--- QUOTED PASSAGE ---
Genesis 5:22, 24 And Enoch walked with God after he begat Methuselah three hundred years, and begot sons and daughters. And Enoch walked with God and he was not; for God took him.
Chapter 5 lists 10 generations from Adam to Noah, from the Fall to the Flood. Except for Enoch, it says about all of them, ”and he died.” The Word shows that Adam’s Sin was passed on to all subsequent human beings, along with its curse and consequence, death. ”…You shall surely die.” ”Death reigned.” ”Many died through one man’s trespass.” Nothing is as certain…. No one escapes alive.
However, as if to be the exception that proves the rule, one man (and with Elijah, two) did not die, but was translated directly to heaven, the other world, the unseen realm, where God dwells. “For God took him.” Why? Why did two men in all of human history not die physically? They were sinners, too. The answer: to give people hope. There is another life; there is a resurrection. That hope became fact in Christ. And all believers in the Promise (Jesus Christ) have the same certain hope, like an anchor of the soul. And by the way, Enoch and Elijah did die: their bodies died and rose again in an instant. They were transformed suddenly, ”changed in the twinkling of an eye.”
--- STUDY MATERIAL ---
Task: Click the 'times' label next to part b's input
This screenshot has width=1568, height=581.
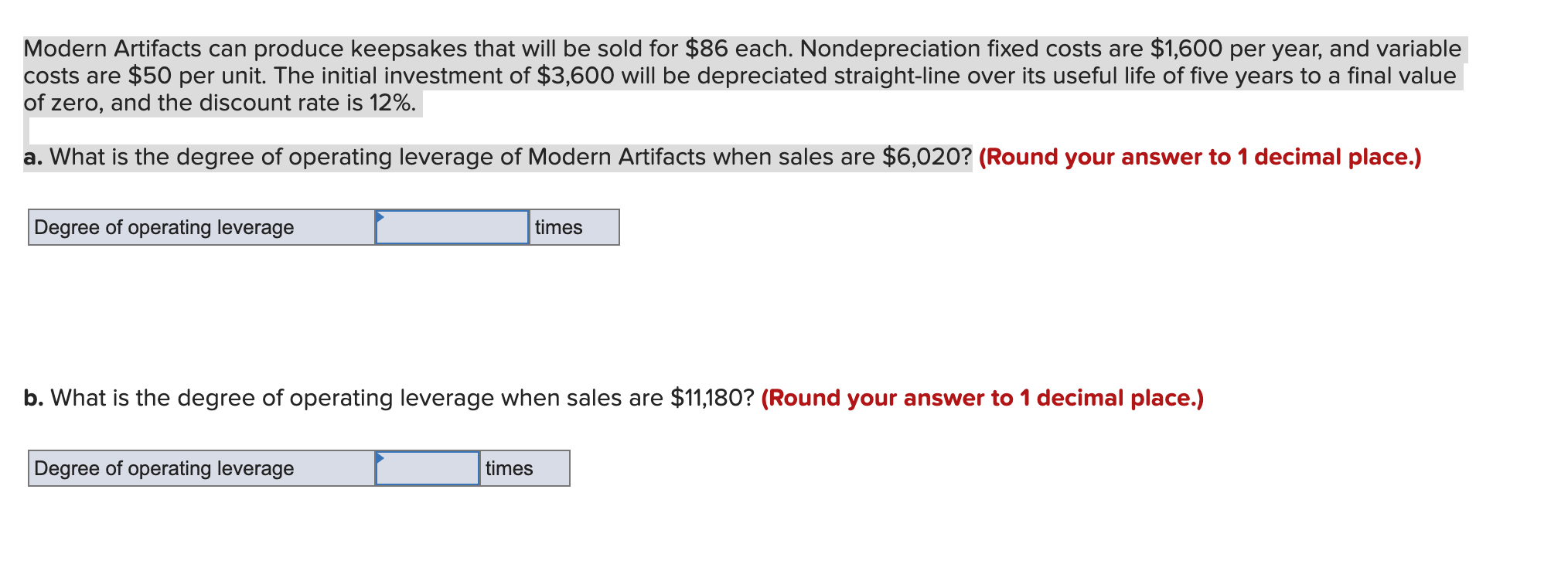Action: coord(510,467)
---
--- STUDY MATERIAL ---
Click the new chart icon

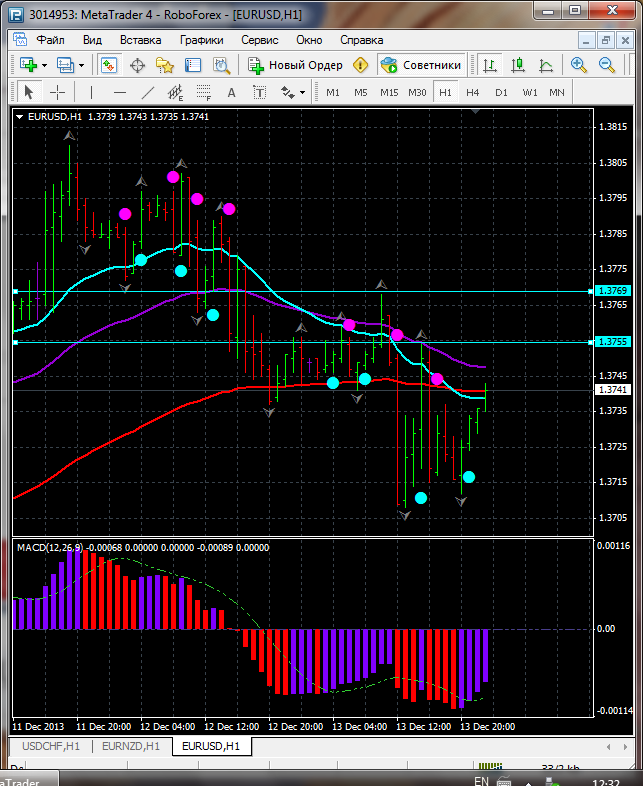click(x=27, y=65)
---
--- STUDY MATERIAL ---
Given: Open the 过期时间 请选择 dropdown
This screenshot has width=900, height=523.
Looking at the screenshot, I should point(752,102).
---
§ **TO DO**
1. Translate this sentence from the commentary on Enoch into Spanish: "There is another life; there is a resurrection."
2. In the commentary on Enoch, list every passage set in quotation marks within the paragraph beginning "Chapter 5 lists 10 generations."
3. Write the next few sentences of the commentary on Enoch, picking up after its final sentence.

§ **RESULTS FOR EACH TASK**
1. Hay otra vida; hay una resurrección.

2.
- "and he died."
- "…You shall surely die."
- "Death reigned."
- "Many died through one man's trespass."

3.
The translation of Enoch was a foreshadowing of the bodily resurrection of Jesus and of the general resurrection to life of all believers in Christ. Hope: if it could happen to Enoch it could happen to me. And Jesus makes it happen.
Enoch’s response to God’s word and promise was that he ”walked with God.” This means he had faith, he believed God. He was, like all of us, a sinner, but he turned to God when he sinned and received grace, mercy, and forgiveness. The good news is: we can respond to the Good News with instant repentance, forgiveness, and faith. We, too, may walk with God by faith in Christ, and find resurrection life.